The robust microsatellite panel currently being developed and screened will be used in ecological studies of the European hedgehog to understand the populations movements and if the current conservation efforts are effective. This will be very useful for understanding the hedgehog populations in the UK; the only species of hedgehog in the UK is the European hedgehog. This panel could be used in in a wide range of studies, such as: hedgehog population genetics, relatedness, landscape genetics and phylogeographic studies. Thus, answering the question of how the fragmented urban areas are causing the decline in hedgehog populations and if the measures to counteract this are effective as well as several other questions about their biodiversity.

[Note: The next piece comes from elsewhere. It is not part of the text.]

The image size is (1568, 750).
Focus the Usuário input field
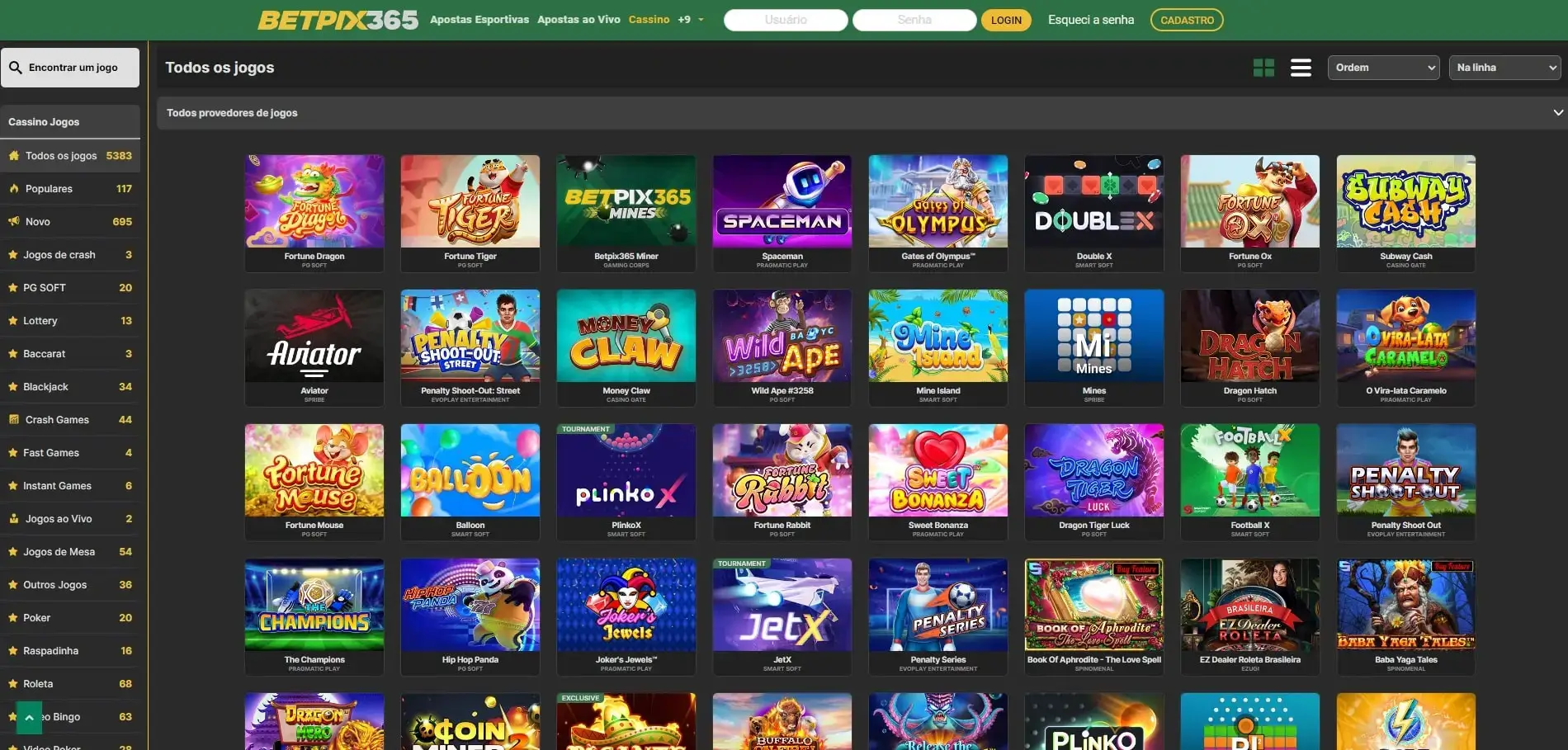tap(786, 20)
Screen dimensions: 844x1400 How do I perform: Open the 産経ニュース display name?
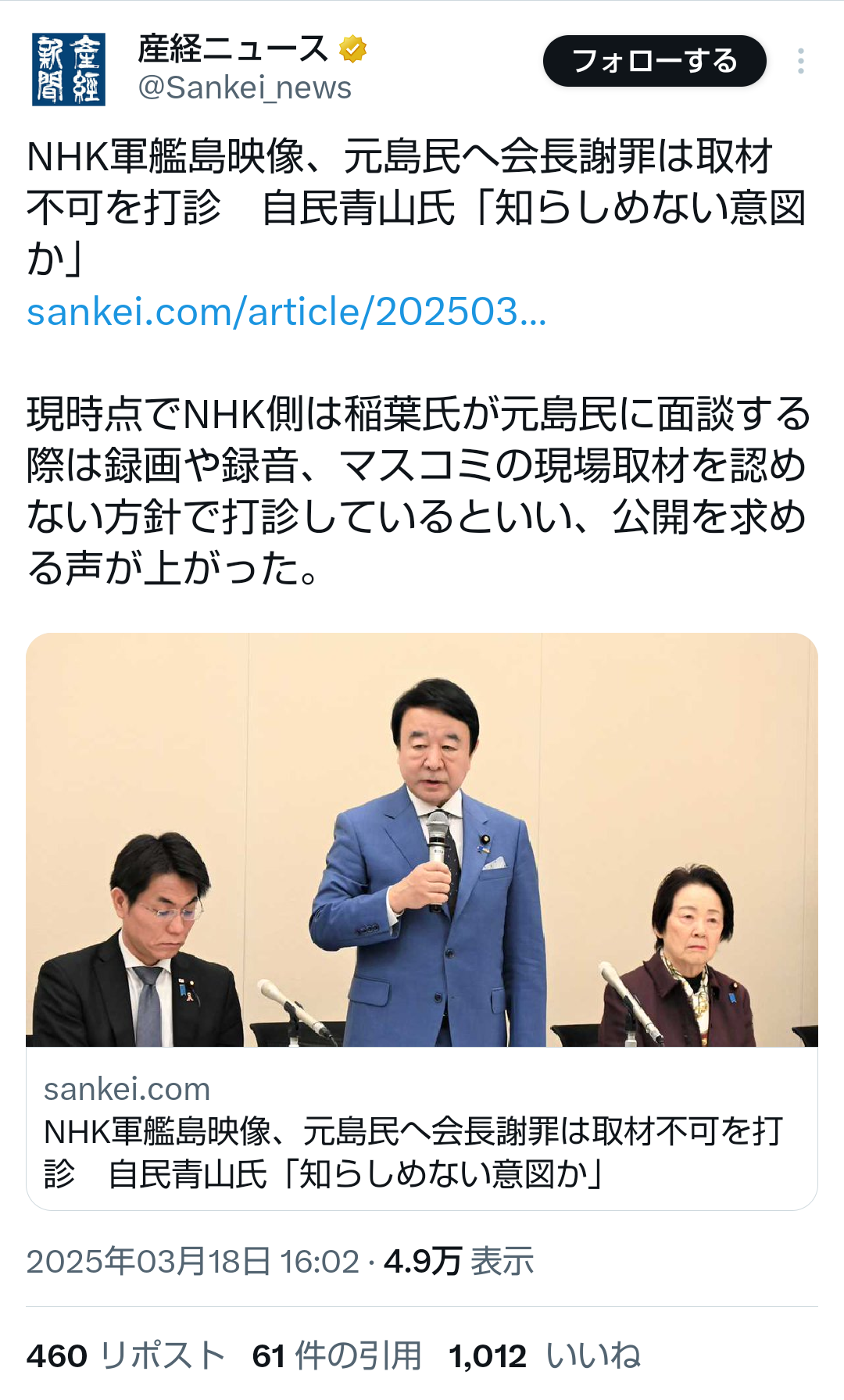coord(233,49)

On a wide-scale outlook there are promising results. The panel also appears to work in the Algerian hedgehog (Atelerix algirus), and this will be confirmed with further testing. If useable in the European hedgehog and the Algerian hedgehog, the panel is likely to work across several or all of the hedgehog species. This means the panel could be used in cross-amplification and hybridisation studies across Europe primarily, then the globe.

Recommended Reading

Aebischer,N.J., Davey,P.D. & Kingdon, N.. (2011). National Gamebag Census: Mammal Trends to 2009 [Online]. Available at:

Ashley, M. V, Berger-Wolf, T., Caballero, I., Chaovalitwongse, W., Berger-Wolf, T.Y., Caballero, I.C., DasGupta, B., et al. (2014). Full sibling reconstruction in wild populations from microsatellite genetic markers. The Ecology of Wetlands and Sarus Cranes in Southeast Asia.

Becher, S.A. and Griffiths, R. (1997). Isolation and characterization of six polymorphic microsatellite loci in the European hedgehog Erinaceus europaeus. Molecular Ecology.

Henderson, M., Becher, S.A., Doncaster, C.P. and Maclean, N. (2000). Five new polymorphic microsatellite loci in the European hedgehog Erinaceus europaeus. Molecular Ecology 9:1919–1952.

Williams, B.M. (2018). University of Reading An investigation into the factors influencing hedgehog (Erinaceus europaeus) occupancy throughout rural and urban Britain.

Thank you to the British Hedgehog Preservation Society and the People’s Trust for Endangered Species for funding this project.

About me

I am in the final year of my BSc in Genetics at Cardiff University. I took a professional training year in the Department of Cancer and Genetics in the University Hospital of Wales followed by a summer CUROP research placement at the Sustainable Places Research Institute supervised by Dr Leanne Cullen-Unsworth.  I have now completed my final year project of developing novel microsatellites markers in the European hedgehog under the supervision of Professor Michael W. Bruford and Dr Mafalda Costa.

I have varying interests from bioinformatics and sequencing technology to cancer genetics and conservation. My aim is to improve my knowledge and scientific acumen with further education and experience.